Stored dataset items
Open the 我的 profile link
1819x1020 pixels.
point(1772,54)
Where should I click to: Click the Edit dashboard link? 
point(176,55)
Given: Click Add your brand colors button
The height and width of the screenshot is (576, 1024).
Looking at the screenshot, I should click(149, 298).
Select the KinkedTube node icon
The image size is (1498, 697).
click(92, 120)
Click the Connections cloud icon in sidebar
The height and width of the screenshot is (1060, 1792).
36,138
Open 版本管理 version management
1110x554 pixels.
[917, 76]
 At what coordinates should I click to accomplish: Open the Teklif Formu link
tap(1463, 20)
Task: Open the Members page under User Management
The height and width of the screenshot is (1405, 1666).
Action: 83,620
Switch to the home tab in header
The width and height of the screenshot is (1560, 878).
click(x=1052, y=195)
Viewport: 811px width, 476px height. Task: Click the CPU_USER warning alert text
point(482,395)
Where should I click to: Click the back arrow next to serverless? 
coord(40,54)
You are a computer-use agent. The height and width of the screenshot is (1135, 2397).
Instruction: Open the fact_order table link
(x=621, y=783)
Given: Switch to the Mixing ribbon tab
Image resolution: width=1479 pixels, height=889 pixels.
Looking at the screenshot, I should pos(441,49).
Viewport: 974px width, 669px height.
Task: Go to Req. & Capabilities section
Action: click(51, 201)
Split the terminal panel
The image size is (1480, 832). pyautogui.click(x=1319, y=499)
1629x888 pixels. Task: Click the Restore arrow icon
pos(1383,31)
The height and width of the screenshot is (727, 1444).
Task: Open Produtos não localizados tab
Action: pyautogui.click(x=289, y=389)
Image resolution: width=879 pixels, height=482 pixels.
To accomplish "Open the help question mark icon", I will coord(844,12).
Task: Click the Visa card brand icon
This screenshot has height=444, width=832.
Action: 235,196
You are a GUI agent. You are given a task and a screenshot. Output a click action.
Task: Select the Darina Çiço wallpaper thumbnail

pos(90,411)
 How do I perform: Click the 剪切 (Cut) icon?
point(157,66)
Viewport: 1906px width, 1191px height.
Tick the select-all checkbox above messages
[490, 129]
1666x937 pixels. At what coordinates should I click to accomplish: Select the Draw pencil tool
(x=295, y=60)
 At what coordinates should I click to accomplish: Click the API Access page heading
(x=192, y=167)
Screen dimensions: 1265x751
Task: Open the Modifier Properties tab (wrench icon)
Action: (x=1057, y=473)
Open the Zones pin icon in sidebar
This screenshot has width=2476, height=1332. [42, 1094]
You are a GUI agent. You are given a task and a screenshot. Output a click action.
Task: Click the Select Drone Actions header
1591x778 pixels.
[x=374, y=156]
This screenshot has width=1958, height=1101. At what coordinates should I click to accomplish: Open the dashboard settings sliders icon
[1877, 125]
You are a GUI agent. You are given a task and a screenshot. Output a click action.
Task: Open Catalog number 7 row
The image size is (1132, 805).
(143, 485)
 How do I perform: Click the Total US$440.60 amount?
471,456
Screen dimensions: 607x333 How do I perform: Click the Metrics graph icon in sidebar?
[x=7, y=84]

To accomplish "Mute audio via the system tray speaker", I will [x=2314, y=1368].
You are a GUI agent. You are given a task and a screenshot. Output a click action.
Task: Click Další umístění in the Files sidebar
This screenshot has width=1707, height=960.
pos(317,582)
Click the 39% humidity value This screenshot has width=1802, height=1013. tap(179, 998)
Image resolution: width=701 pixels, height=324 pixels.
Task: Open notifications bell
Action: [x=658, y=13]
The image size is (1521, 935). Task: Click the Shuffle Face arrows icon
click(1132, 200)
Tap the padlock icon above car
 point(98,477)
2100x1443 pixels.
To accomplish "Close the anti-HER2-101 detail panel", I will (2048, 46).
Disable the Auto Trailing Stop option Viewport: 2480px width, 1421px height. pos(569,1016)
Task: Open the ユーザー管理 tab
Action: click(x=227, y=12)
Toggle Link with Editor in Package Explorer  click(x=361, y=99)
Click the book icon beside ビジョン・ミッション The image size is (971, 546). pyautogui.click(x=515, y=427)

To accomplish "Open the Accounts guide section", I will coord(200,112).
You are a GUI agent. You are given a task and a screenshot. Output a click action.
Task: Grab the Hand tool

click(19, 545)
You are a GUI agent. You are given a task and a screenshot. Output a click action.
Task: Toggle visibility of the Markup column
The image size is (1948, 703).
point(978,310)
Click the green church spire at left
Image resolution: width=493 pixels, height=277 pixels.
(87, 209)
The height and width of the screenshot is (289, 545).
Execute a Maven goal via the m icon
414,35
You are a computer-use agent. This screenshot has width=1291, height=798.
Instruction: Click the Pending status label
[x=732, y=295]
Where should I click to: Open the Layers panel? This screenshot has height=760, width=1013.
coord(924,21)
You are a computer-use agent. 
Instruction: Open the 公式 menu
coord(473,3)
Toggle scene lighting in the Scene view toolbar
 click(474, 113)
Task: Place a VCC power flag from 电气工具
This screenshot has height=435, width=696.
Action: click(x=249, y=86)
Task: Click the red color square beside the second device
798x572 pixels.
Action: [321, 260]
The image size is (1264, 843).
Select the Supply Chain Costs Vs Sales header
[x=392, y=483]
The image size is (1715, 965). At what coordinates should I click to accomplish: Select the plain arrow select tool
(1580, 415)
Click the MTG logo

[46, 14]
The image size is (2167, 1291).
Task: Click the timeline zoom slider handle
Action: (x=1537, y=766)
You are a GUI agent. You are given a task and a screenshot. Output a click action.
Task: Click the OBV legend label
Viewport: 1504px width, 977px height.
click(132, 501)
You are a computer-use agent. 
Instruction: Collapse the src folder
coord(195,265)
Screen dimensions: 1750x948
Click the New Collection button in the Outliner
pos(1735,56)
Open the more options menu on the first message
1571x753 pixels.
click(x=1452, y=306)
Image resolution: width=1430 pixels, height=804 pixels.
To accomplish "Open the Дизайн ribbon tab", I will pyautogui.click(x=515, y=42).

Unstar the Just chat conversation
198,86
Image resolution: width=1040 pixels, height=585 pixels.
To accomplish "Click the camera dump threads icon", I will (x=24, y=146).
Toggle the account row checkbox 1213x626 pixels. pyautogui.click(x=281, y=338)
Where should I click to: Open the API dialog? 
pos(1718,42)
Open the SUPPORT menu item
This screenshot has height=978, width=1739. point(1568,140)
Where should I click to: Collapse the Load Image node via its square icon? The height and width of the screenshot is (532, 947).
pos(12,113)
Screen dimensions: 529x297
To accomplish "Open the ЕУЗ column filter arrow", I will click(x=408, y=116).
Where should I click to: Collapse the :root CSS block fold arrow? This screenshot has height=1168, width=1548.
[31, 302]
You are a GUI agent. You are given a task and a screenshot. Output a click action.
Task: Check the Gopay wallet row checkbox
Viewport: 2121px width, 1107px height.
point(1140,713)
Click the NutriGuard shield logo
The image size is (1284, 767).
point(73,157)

-- Work instruction --
Repeat all the entries exactly as given.

-- Your response --
Open the 我的 profile link
1819x1020 pixels.
point(1772,54)
Where should I click to: Click the Edit dashboard link? 
point(176,55)
Given: Click Add your brand colors button
The height and width of the screenshot is (576, 1024).
Looking at the screenshot, I should click(149, 298).
Select the KinkedTube node icon
The image size is (1498, 697).
click(92, 120)
Click the Connections cloud icon in sidebar
The height and width of the screenshot is (1060, 1792).
36,138
Open 版本管理 version management
1110x554 pixels.
[917, 76]
 At what coordinates should I click to accomplish: Open the Teklif Formu link
tap(1463, 20)
Task: Open the Members page under User Management
The height and width of the screenshot is (1405, 1666).
Action: 83,620
Switch to the home tab in header
The width and height of the screenshot is (1560, 878).
click(x=1052, y=195)
Viewport: 811px width, 476px height. Task: Click the CPU_USER warning alert text
point(482,395)
Where should I click to: Click the back arrow next to serverless? 
coord(40,54)
You are a computer-use agent. The height and width of the screenshot is (1135, 2397).
Instruction: Open the fact_order table link
(x=621, y=783)
Given: Switch to the Mixing ribbon tab
Image resolution: width=1479 pixels, height=889 pixels.
Looking at the screenshot, I should pos(441,49).
Viewport: 974px width, 669px height.
Task: Go to Req. & Capabilities section
Action: click(51, 201)
Split the terminal panel
The image size is (1480, 832). pyautogui.click(x=1319, y=499)
1629x888 pixels. Task: Click the Restore arrow icon
pos(1383,31)
The height and width of the screenshot is (727, 1444).
Task: Open Produtos não localizados tab
Action: pyautogui.click(x=289, y=389)
Image resolution: width=879 pixels, height=482 pixels.
To accomplish "Open the help question mark icon", I will coord(844,12).
Task: Click the Visa card brand icon
This screenshot has height=444, width=832.
Action: 235,196
You are a GUI agent. You are given a task and a screenshot. Output a click action.
Task: Select the Darina Çiço wallpaper thumbnail

pos(90,411)
 How do I perform: Click the 剪切 (Cut) icon?
point(157,66)
Viewport: 1906px width, 1191px height.
Tick the select-all checkbox above messages
[490, 129]
1666x937 pixels. At what coordinates should I click to accomplish: Select the Draw pencil tool
(x=295, y=60)
 At what coordinates should I click to accomplish: Click the API Access page heading
(x=192, y=167)
Screen dimensions: 1265x751
Task: Open the Modifier Properties tab (wrench icon)
Action: (x=1057, y=473)
Open the Zones pin icon in sidebar
This screenshot has width=2476, height=1332. [42, 1094]
You are a GUI agent. You are given a task and a screenshot. Output a click action.
Task: Click the Select Drone Actions header
1591x778 pixels.
[x=374, y=156]
This screenshot has width=1958, height=1101. At what coordinates should I click to accomplish: Open the dashboard settings sliders icon
[1877, 125]
You are a GUI agent. You are given a task and a screenshot. Output a click action.
Task: Open Catalog number 7 row
The image size is (1132, 805).
(143, 485)
 How do I perform: Click the Total US$440.60 amount?
471,456
Screen dimensions: 607x333 How do I perform: Click the Metrics graph icon in sidebar?
[x=7, y=84]

To accomplish "Mute audio via the system tray speaker", I will [x=2314, y=1368].
You are a GUI agent. You are given a task and a screenshot. Output a click action.
Task: Click Další umístění in the Files sidebar
This screenshot has width=1707, height=960.
pos(317,582)
Click the 39% humidity value This screenshot has width=1802, height=1013. tap(179, 998)
Image resolution: width=701 pixels, height=324 pixels.
Task: Open notifications bell
Action: [x=658, y=13]
The image size is (1521, 935). Task: Click the Shuffle Face arrows icon
click(1132, 200)
Tap the padlock icon above car
 point(98,477)
2100x1443 pixels.
To accomplish "Close the anti-HER2-101 detail panel", I will (2048, 46).
Disable the Auto Trailing Stop option Viewport: 2480px width, 1421px height. pos(569,1016)
Task: Open the ユーザー管理 tab
Action: click(x=227, y=12)
Toggle Link with Editor in Package Explorer  click(x=361, y=99)
Click the book icon beside ビジョン・ミッション The image size is (971, 546). pyautogui.click(x=515, y=427)

To accomplish "Open the Accounts guide section", I will coord(200,112).
You are a GUI agent. You are given a task and a screenshot. Output a click action.
Task: Grab the Hand tool

click(19, 545)
You are a GUI agent. You are given a task and a screenshot. Output a click action.
Task: Toggle visibility of the Markup column
The image size is (1948, 703).
point(978,310)
Click the green church spire at left
Image resolution: width=493 pixels, height=277 pixels.
(87, 209)
The height and width of the screenshot is (289, 545).
Execute a Maven goal via the m icon
414,35
You are a computer-use agent. This screenshot has width=1291, height=798.
Instruction: Click the Pending status label
[x=732, y=295]
Where should I click to: Open the Layers panel? This screenshot has height=760, width=1013.
coord(924,21)
You are a computer-use agent. 
Instruction: Open the 公式 menu
coord(473,3)
Toggle scene lighting in the Scene view toolbar
 click(474, 113)
Task: Place a VCC power flag from 电气工具
This screenshot has height=435, width=696.
Action: click(x=249, y=86)
Task: Click the red color square beside the second device
798x572 pixels.
Action: [321, 260]
The image size is (1264, 843).
Select the Supply Chain Costs Vs Sales header
[x=392, y=483]
The image size is (1715, 965). At what coordinates should I click to accomplish: Select the plain arrow select tool
(1580, 415)
Click the MTG logo

[46, 14]
The image size is (2167, 1291).
Task: Click the timeline zoom slider handle
Action: (x=1537, y=766)
You are a GUI agent. You are given a task and a screenshot. Output a click action.
Task: Click the OBV legend label
Viewport: 1504px width, 977px height.
click(132, 501)
You are a computer-use agent. 
Instruction: Collapse the src folder
coord(195,265)
Screen dimensions: 1750x948
Click the New Collection button in the Outliner
pos(1735,56)
Open the more options menu on the first message
1571x753 pixels.
click(x=1452, y=306)
Image resolution: width=1430 pixels, height=804 pixels.
To accomplish "Open the Дизайн ribbon tab", I will pyautogui.click(x=515, y=42).

Unstar the Just chat conversation
198,86
Image resolution: width=1040 pixels, height=585 pixels.
To accomplish "Click the camera dump threads icon", I will (x=24, y=146).
Toggle the account row checkbox 1213x626 pixels. pyautogui.click(x=281, y=338)
Where should I click to: Open the API dialog? 
pos(1718,42)
Open the SUPPORT menu item
This screenshot has height=978, width=1739. point(1568,140)
Where should I click to: Collapse the Load Image node via its square icon? The height and width of the screenshot is (532, 947).
pos(12,113)
Screen dimensions: 529x297
To accomplish "Open the ЕУЗ column filter arrow", I will click(x=408, y=116).
Where should I click to: Collapse the :root CSS block fold arrow? This screenshot has height=1168, width=1548.
[31, 302]
You are a GUI agent. You are given a task and a screenshot. Output a click action.
Task: Check the Gopay wallet row checkbox
Viewport: 2121px width, 1107px height.
point(1140,713)
Click the NutriGuard shield logo
The image size is (1284, 767).
point(73,157)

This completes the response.